One Family’s Story of Escape from Terror
One afternoon in September last year Saed’s eleven-year-old son disappeared. A few hours later the phone rang. They called themselves Muhammed’s army and they demanded $400,000 for releasing the boy. This was money that Saed did not have and did not have any chance to find. But the kidnappers did not give up. Either the money or Sargon’s decapitated head in a bag.
Saed panicked. He had too little money saved. He knew this day would come, but the money he had saved was not nearly enough. After two days he had sold all the gold that the family could bring up and he borrowed the rest so that he had now had 30,000 dollars. The kidnappers accepted it and released Sargon.
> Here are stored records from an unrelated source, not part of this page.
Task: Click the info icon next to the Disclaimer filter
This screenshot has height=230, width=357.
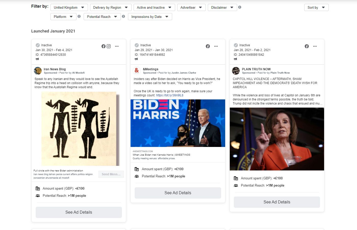Action: point(239,7)
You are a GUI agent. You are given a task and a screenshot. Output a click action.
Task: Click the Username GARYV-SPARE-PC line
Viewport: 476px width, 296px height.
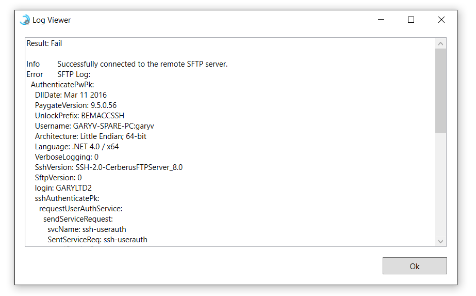pos(94,126)
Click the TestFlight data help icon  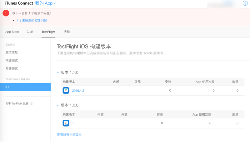pyautogui.click(x=32, y=104)
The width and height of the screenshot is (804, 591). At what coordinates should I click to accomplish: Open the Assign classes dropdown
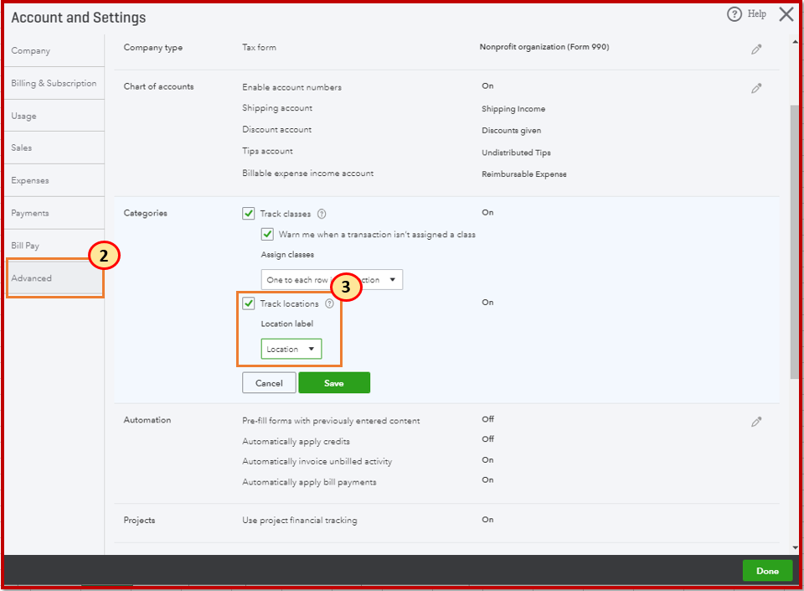(332, 280)
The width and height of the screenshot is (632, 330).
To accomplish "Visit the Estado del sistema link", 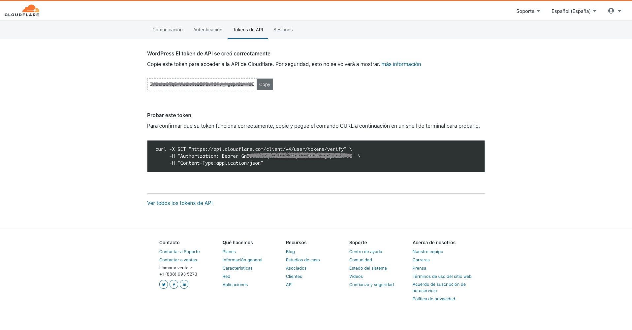I will 368,268.
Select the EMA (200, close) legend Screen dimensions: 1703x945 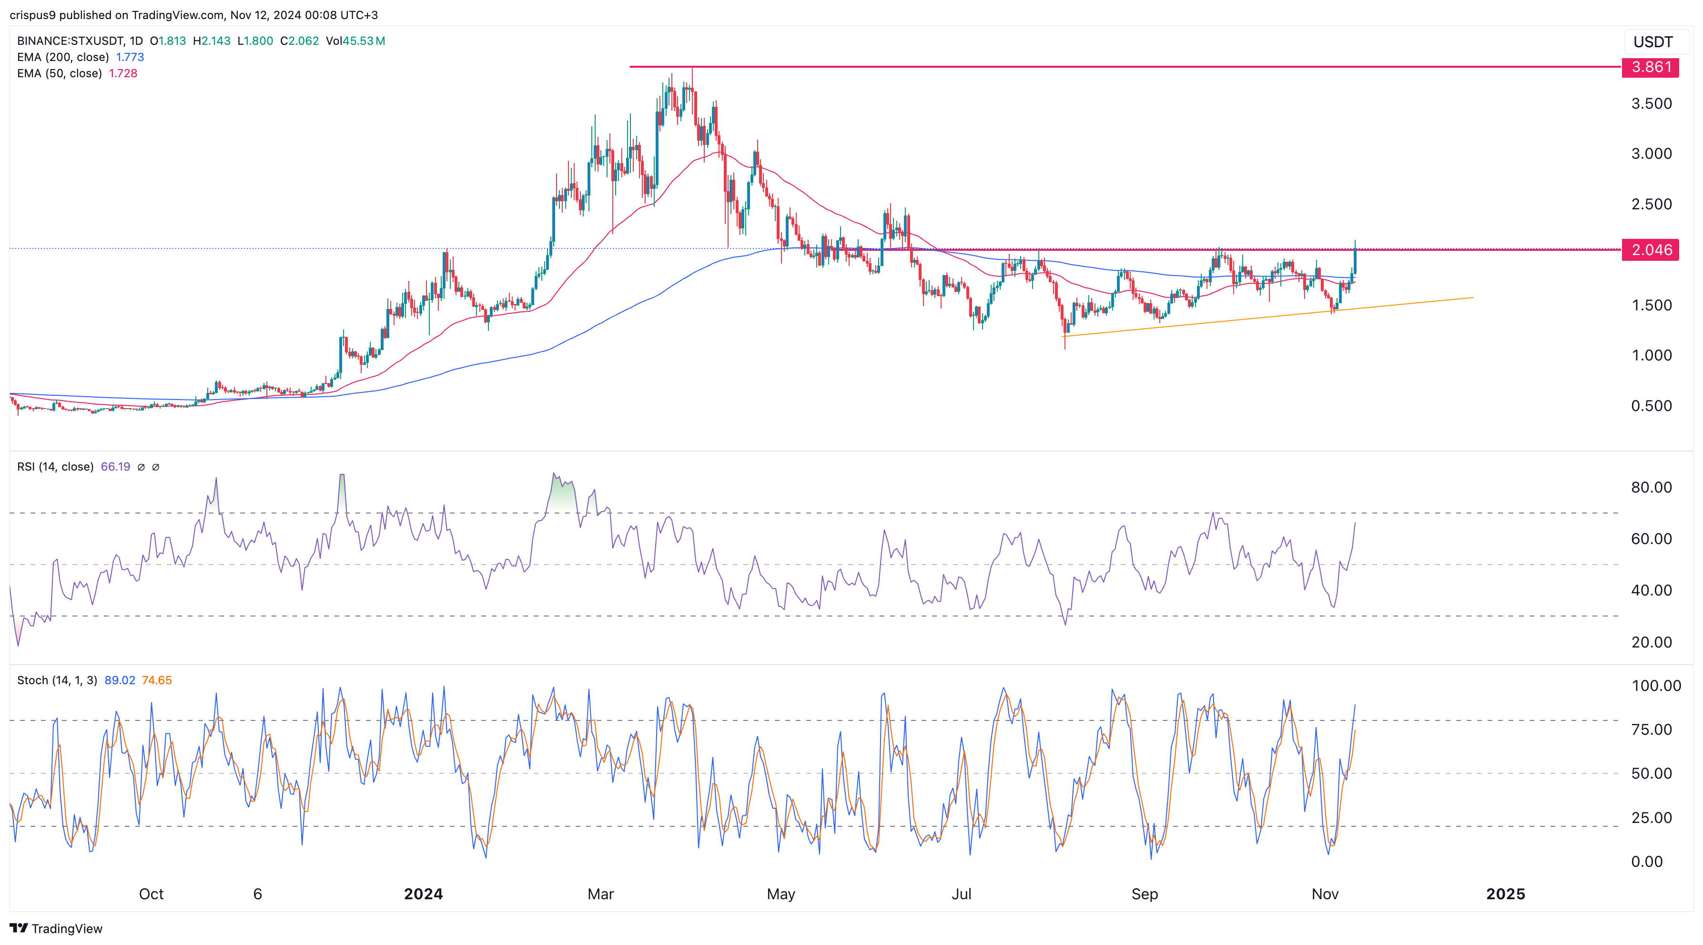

The same night they released his son, Saed began to plan the family’s flight to Södertälje. They were a relatively rich family and lived in a big house. They sold the house and the land around it for the ridiculous sum of $90,000. This was money that actually was enough to smuggle them from Baghdad to Amman and from Amman to Södertälje. And unlike most other non-Muslim families they did not get stuck in Jordan or Syria .
Today the family, two adults and two children, lives in a two-room apartment in a part of the city called Hovsjö. They do not care if they are living in a small space. They are even waiting for more relatives to come and live with them.
“I would rather live in a basement in a city were my children do not get kidnapped than living in a big house in Baghdad ,” Saed says when he shows visitors the apartment.
Samira Hardo Gharib, chairman of the Multicultural Family Centre in Södertälje, has worked with Iraqi refugees for twelve years. She has recently visited Syria and there she met many Christian Iraqis who are on their way to Södertälje.
The football teams Assyriska and Syrianska, both national federations, the church parishes, and the fact that Suroyo-TV is broadcast from Södertälje has made the city known for Christians in the entire Middle East .
There is a lot of complaining about living in confined conditions, and it is true that people live cramped circumstances. But it is a much better alternative than being kidnapped, raped and murdered, the refugees say.
The Iraqis at the association all agree. Then they break their way in to the discussion. Everyone wants to tell about the brutalities against non-Muslims. Saed’s friend Ninor talks about the “butchers,” Islamic extremists, that can be rented by different groups to behead kidnapped persons.
The front door is opened, two children enter and it gets quiet. It is Sargon and a friend. The parents do not want anyone to talk about the violence in Iraq in front of him, nor remind him of the days he was kidnapped.
Visitors are invited for coffee and to discuss the future of non-Muslims in Iraq . The Iraqis are convinced that presence of Assyrians (Syriacs and Chaldeans) and other non-Muslim minorities will soon be nothing but history.
**Saed, Sargon and Ninor are assumed names in this article, in order to not reveal the persons’ actual identities.